Im Unterschied zur Bundesregierung hat der Ministerrat der DDR schon vor Wochen entschieden, daß Juden aus der Sowjetunion aufgenommen werden und daß sie ein Bleiberecht erhalten. Zwei Probleme gilt es aber in der nächsten Zeit zu lösen. Zum einen müssen Wohnungen und Arbeit organisiert, zum anderen geklärt werden, wer eigentlich „Jude“ ist. Das klingt absurd, denn in der Sowjetunion werden die Juden als ein Volk, als eine „Nation“ und nicht als eine Glaubensgemeinschaft betrachtet. In den sowjetischen Pässen wird ausdrücklich die „jüdische Nationalität“ und nicht die Religionszugehörigkeit vermerkt. Maßgebend für die Eintragung ist die Geburtsurkunde. Die Paßeintragung sollte deshalb reichen um in Ahrensfelde Schlafplätze und Essen zu bekommen.

Aber das tut es nicht. Wer Jude ist, entscheidet der Verband der Jüdischen Gemeinden in der DDR, beziehungsweise die Jüdische Gemeinde Ost-Berlin. Aufgenommen im Heim werden nämlich nur die sowjetischen Juden, die einen schriftlichen „Nichtariernachweis“, ausgestellt von der Jüdischen Gemeinde in der Oranienburgerstraße, mitbringen. „Bescheinigung“ heißt beschönigend die Eintrittskarte in das Aufnahmelager. Der in Ahrensfelde für die Formalitäten zuständige Sachbearbeiter, Heym, beruft sich bei diesem Procedere auf eine zwischen der Regierung und dem Verband der Jüdischen Gemeinde geschlossene „Vereinbarung“.

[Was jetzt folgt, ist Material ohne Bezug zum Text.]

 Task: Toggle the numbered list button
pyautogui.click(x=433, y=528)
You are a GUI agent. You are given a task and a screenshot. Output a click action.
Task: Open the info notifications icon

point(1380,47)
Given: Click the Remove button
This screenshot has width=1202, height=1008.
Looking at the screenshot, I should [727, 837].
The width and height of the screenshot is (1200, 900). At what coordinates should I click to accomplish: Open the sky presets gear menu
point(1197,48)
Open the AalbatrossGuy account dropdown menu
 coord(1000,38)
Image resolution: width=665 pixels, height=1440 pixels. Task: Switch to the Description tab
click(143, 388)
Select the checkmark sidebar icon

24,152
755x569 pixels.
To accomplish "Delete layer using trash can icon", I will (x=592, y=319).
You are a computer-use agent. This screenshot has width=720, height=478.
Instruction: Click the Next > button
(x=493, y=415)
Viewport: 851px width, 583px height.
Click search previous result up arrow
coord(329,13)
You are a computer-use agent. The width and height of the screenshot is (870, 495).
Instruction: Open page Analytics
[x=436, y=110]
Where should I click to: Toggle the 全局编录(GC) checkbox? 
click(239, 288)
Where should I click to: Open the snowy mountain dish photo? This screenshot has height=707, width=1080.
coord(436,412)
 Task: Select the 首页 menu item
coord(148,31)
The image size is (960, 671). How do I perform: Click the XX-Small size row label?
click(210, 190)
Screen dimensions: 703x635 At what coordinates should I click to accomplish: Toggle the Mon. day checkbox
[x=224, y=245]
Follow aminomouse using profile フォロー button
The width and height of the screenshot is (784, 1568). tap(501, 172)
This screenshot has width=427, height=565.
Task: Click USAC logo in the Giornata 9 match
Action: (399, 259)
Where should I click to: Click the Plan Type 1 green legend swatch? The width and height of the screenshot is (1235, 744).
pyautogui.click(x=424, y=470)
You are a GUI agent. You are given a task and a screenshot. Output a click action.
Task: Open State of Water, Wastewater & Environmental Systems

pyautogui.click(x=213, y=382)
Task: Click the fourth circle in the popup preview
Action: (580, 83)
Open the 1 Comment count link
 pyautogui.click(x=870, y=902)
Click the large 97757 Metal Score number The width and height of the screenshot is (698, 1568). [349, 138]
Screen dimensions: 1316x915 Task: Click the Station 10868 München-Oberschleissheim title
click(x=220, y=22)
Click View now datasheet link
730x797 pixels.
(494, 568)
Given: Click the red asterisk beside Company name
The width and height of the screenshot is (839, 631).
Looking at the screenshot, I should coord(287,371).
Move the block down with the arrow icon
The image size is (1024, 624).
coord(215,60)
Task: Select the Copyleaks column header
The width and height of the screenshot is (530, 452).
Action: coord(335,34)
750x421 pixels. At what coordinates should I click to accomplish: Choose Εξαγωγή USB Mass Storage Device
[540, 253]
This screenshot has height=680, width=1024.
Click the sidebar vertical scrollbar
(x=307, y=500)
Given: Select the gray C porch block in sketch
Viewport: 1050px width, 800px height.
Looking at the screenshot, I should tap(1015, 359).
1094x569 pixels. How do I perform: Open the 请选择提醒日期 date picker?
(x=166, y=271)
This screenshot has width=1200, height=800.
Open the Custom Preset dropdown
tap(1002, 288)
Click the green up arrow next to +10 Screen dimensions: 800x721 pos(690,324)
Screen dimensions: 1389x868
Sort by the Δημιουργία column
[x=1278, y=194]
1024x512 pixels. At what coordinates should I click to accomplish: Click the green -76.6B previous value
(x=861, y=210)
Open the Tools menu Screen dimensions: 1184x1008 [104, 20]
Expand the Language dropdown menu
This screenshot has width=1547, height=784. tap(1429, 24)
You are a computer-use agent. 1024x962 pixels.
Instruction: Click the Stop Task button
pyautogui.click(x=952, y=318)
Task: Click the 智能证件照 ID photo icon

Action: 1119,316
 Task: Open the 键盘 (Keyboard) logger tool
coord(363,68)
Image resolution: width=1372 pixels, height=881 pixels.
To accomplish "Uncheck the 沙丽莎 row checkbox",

Dieses Bescheinigungswesen, ausgehandelt durch die „Vereinbarung“ ist ein Unding, denn die Jüdische Gemeinde ist keine säkulare Institution und nicht alle Juden sind religiös. Noch unsinniger werden die einzig und alleine in der Oranienburgerstraße ausgestellten jüdischen Legitimationsausweise dadurch, daß es in der DDR zwei jüdische Gemeinden gibt. Die in der DDR aus der Sowjetunion ankommenden Juden müssen sich also, um sofortige Hilfe zu bekommen, nicht nur konfessionell bekennen, sondern sich obendrein noch für die „richtige“ Gemeinde entscheiden.

Sollten die bescheingungssuchenden Juden nämlich auf die Idee kommen, sich einen Abstammungsnachweis bei der zweiten jüdischen Gemeinde, der orthodoxen Adass Jisroel, zu holen, sind sie verloren. Entweder werden sie dann in Ahrensfelde gar nicht erst aufgenommen oder wieder an die frische Luft befördert.